Hello, friends. This past week, our small bit of Lake Ontario achieved perfect lake-skating conditions: the ice was clear and dark, at least 4 inches thick (much thicker in parts), and incredibly smooth, with no snow on top. We saw hundreds of people – and quite a few dogs – out there, skating and walking along kilometres of frozen water. The World Ice-Boat Championships took place, too.
I’ve always been a bit nervous about skating on the lake – it seems like such an obvious way to “win” a Darwin Award – but this year, we were confident about the conditions. We went on Saturday and loved it so much that we were back again on Sunday morning, despite the snow that had fallen overnight.

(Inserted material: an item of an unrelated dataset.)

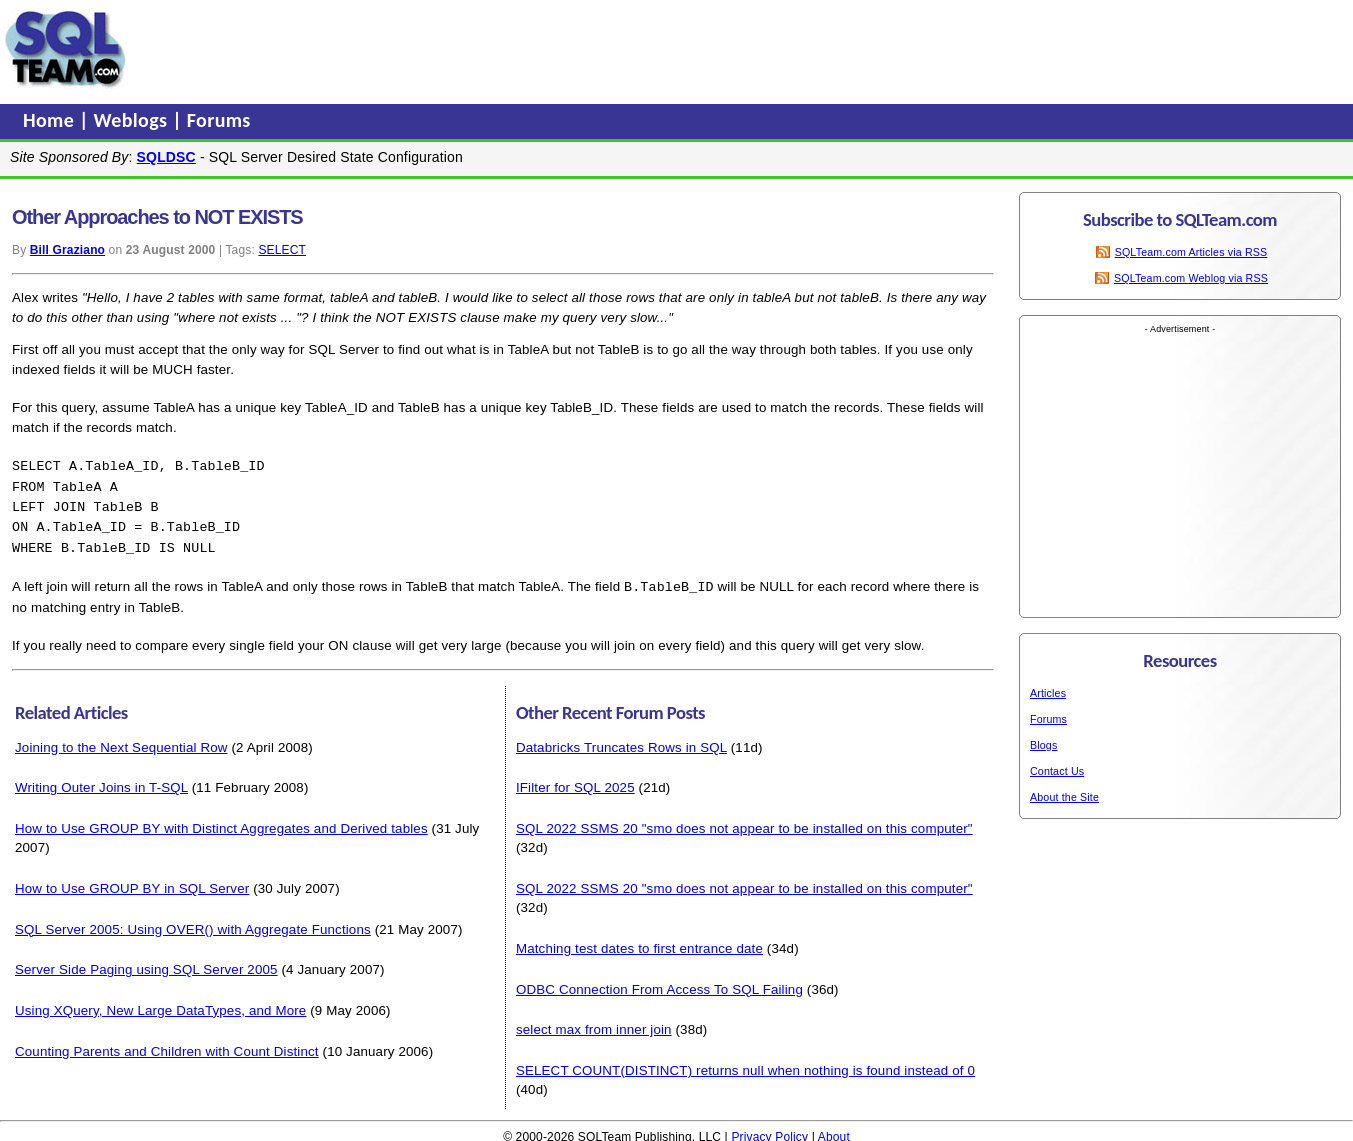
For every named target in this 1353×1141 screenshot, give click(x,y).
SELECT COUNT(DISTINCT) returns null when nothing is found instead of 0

Stepping out from the beach is exciting but not at all frightening: the water is so shallow that if the ice were to break, you’d end up in knee-high water. It would be unpleasant but no big deal. Further out, it got really cool: we could see through several inches of ice down to the bottom of the lake. We even spotted a couple of shipwrecks that, usually, only divers get to see. The light on Saturday was softly luminous, idealizing everything it touched. On Sunday, the sunshine was so intense that the whole world looked glittering and supercharged, even through sunglasses.
Our neighbours were out there, the kids passed around a hockey puck, and even our three-year-old, who normally goes on strike when confronted with winter, stomped and danced around on the ice. It was profoundly exhilarating – a degree of emotional intensity that had less to do with the joy of skating in gorgeous weather and much more to do with the constant awareness that we were standing on water deep enough to drown us. All that separated us from hypothermia and drowning was a few inches of ice.

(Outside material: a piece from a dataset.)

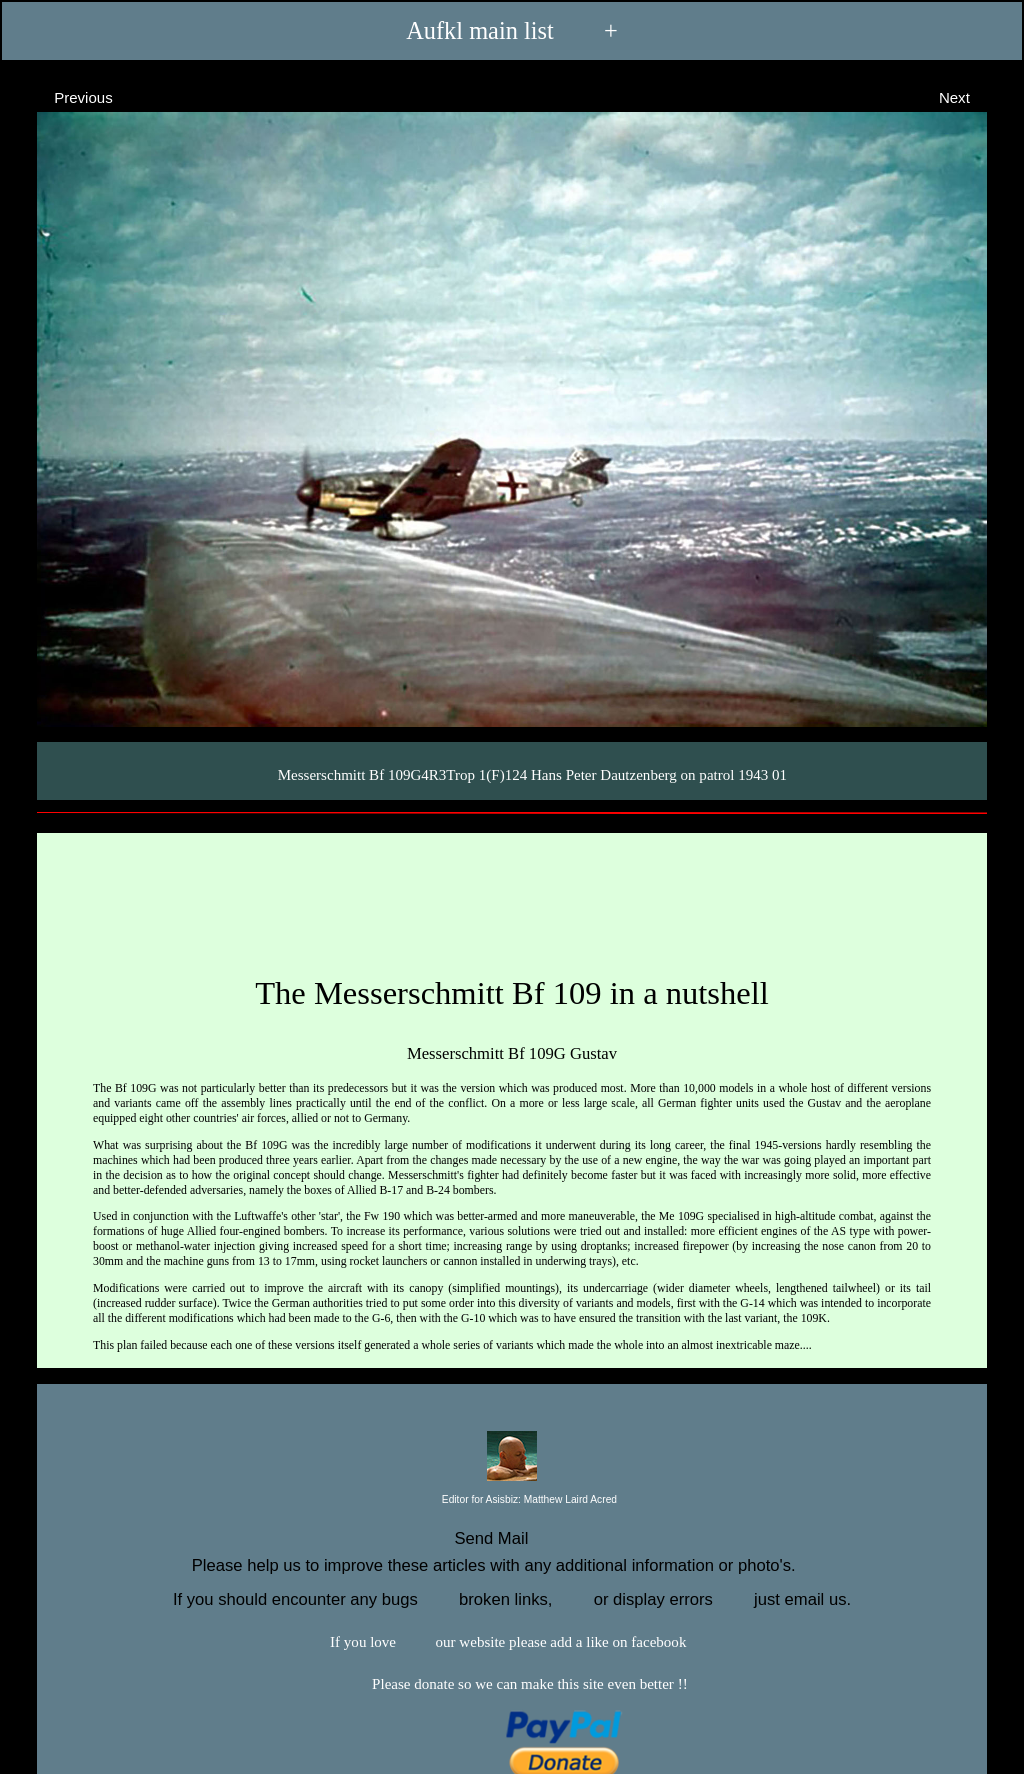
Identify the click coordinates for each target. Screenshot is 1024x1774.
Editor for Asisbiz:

This, according to philosopher Edmund Burke, is the sublime. In his Philosophical Enquiry into the Origin of our Ideas of the Sublime and Beautiful (1757), Burke argued that experience of the sublime “excite[s] the ideas of pain, and danger… [it] operates in a manner analogous to terror… it is productive of the strongest emotion which the mind is capable of feeling”. (In contrast to the sublime, beauty is small, smooth, delicate and light – that is, pleasant and easily contained.) Burke’s theory had a huge impact on eighteenth-century literature, and also on luxury tourism. By the second half of the eighteenth century, privileged young Englishmen making their Grand Tours of Europe sought out the extreme peaks of the Swiss Alps, and revelled in remote locations during wild storms.
The sublime inspires, terrifies, and reveals the puniness of human endeavour in extreme contrast to the natural world. This week, I discovered that it also lodges deep in your subconscious and haunts you long after the encounter is past. I don’t think of myself as a particularly anxious person, and I enjoyed our lake expeditions. The shiver of the sublime is, after all, a pleasurable one. But on Sunday night, after two consecutive days of sublimity on the lake, I had a fierce series of nightmares about skating into open water, falling through holes in the ice, and much worse.
In the early hours of Monday morning, I decided that I need a new strategy for dealing with the reality of lake-skating. It might be entirely too sublime for me.
What about you, readers? Have you had a nose-to-nose encounter with the sublime?